Malika, I'm going to be really blunt. For ten years we lived as expats in France. My parents moved every two years and in each new school I was the only american child. Every new "rentrée d'école", the teacher would say "which one is the American one?". I had to stand up for all my new classmates to inspect me. This was excruciatingly painful. One year, I actually forgot that I was not one of "THEM'. I carved my name in my desk as countless French students had done before me. The teacher made me stand up in front of the class and accused me of damaging French property. No other student was punished that way. Do you remember the scene in Jane Eyre where she is made to stand on a chair and her classmates surrounded her, shaming her? I still can't breathe thinking about it and I am 64 years old.

I love France for the good cultural opportunities which it gave me, for my great palette, for the splendid education which it provided, for all my relatives, and for my ethnic roots. Please get J. the Hell out of there.
 

InsaneCdn

Well-Known Member
Why have I let them shake my confidence in myself and my approach??

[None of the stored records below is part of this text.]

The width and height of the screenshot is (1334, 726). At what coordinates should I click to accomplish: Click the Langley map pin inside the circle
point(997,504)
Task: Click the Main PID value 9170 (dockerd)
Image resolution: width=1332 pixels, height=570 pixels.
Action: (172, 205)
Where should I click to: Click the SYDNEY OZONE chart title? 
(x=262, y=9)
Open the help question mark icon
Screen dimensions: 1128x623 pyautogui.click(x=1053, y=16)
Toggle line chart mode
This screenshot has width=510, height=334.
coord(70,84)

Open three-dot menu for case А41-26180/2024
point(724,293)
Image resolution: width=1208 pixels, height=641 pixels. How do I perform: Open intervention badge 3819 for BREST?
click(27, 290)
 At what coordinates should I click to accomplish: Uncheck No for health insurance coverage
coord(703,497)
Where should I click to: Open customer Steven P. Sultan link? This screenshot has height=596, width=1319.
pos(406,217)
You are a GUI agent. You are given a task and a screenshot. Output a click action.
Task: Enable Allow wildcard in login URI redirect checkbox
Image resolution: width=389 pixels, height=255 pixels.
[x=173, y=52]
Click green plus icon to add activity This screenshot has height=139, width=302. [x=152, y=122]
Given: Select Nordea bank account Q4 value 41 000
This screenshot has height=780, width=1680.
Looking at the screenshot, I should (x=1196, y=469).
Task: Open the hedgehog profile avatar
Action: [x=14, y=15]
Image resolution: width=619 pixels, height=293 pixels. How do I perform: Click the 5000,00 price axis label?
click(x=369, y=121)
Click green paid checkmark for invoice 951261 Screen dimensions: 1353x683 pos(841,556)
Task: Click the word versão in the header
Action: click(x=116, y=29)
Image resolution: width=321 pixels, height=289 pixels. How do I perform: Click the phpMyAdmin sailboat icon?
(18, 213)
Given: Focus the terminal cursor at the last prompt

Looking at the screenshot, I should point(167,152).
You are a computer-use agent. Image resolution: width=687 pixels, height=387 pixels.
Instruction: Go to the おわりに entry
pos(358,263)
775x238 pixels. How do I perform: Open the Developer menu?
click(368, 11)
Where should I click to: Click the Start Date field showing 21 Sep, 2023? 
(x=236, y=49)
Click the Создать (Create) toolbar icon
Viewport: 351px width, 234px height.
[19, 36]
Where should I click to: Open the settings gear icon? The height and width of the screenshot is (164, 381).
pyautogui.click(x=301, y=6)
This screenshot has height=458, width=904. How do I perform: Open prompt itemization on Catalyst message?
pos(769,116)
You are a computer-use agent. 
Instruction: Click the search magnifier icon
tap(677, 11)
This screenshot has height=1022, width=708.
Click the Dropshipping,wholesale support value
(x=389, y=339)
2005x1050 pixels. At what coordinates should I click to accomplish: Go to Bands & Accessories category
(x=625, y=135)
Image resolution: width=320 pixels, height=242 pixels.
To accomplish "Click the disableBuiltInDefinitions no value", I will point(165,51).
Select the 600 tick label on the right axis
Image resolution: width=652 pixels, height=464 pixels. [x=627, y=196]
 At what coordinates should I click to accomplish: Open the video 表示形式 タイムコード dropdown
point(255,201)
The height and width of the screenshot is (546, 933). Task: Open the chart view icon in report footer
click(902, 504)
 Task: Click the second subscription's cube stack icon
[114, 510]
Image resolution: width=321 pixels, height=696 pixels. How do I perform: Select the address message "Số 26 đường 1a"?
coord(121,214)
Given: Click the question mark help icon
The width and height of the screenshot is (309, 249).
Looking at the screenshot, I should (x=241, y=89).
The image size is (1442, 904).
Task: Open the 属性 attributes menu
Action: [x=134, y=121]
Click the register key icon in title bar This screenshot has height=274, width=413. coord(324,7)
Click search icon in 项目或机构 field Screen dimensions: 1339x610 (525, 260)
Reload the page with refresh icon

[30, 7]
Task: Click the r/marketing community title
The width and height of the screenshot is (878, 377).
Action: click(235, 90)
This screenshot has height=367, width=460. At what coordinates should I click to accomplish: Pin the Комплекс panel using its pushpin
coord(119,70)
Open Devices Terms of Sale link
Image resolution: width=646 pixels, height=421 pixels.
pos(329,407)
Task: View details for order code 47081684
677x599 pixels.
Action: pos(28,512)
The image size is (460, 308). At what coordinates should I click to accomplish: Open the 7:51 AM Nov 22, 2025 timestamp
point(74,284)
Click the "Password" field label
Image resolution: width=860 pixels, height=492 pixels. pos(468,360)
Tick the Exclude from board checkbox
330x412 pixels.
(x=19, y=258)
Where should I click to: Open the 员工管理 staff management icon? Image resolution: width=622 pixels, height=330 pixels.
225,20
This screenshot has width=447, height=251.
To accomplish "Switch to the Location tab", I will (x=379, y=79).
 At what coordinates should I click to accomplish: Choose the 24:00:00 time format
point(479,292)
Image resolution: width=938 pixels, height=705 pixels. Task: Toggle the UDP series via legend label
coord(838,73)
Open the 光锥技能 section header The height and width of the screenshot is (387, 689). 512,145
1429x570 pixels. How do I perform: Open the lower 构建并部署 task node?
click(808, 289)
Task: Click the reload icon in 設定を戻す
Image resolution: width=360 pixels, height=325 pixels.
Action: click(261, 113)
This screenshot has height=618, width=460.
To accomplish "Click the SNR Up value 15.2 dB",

Read more: http://www.conductdisorders.com/forum/f6/genies-out-bottle-52596/index2.html#ixzz2L7kIyrgi
Because you're an outsider in the village, too. It isn't just J.
Not that they would be accepting of J even if you had always been one of "them" until you went away for a few years and came back with J. But it's worse because you are an outsider to start with.
Not an outsider to "France" in general, but to "this village". And probably any other small village.
And yes, small villages - even HERE in open-minded Canada - tend to be close-minded and petty.
 

Malika

Well-Known Member
If J had been neurotypical, calm, quiet, polite all the time, we would have been well accepted and integrated. As it is, most of the people we encounter in the village are pleasent, friendly, polite... no sense that we are unwelcome intruders. However, under the surface, there is much gossip (about everyone, not just us), much judgement based on prejudice and no knowledge, an indissoluble sense of identity and belonging to which of course we could never lay claim. There are some really kindly old folks in the village, who have been supportive of me against my ghastly neighbours, for example. I must not give the impression it is hell on earth!! But in terms of the school, and their complete lack of understanding about ADHD and their inability to step outside of their rigid framework that if a child plays up it is because the parents are not doing their job... well, there I am facing a monolith that is never going to crumble. The learning curve necessary is just too steep. And I am angry about the sneaky, unpleasant tactics of this assistant in going to complain about me to the mayor's office (because the after school care is managed by them). Even there, I wonder if there is more to it.... could she be worried because I said to her something about it not being good for J to be punished all the time and she fears I may accuse her of something?? I really don't know. But I do know I have to start winding down our experience here. Too bad I can't sell my house, which is really now seeming like a burdensome thing...! I may be able to let it.
J is ADAMANT he wants to stay in France, even if we move from the village, and not go back to Morocco where he says he "doesn't understand what people are saying" :) Of course he would learn Arabic fluently, and this would be very good for him and his future possibilities - already from spending holidays there he can have simple, basic conversations. But there is not going to be the services available that there would be here... I have found a neuro-psychologist in the local big city (an hour and a half away) and will get a complete evaluation of J. This may make things clearer for us all.
Oh and your story Three Shadows... yes, it made me smile even though of course it was a horrible experience for a child. It would be better now, in most places and in big cities. But the French do, yes, remain... a little... chauvinistic.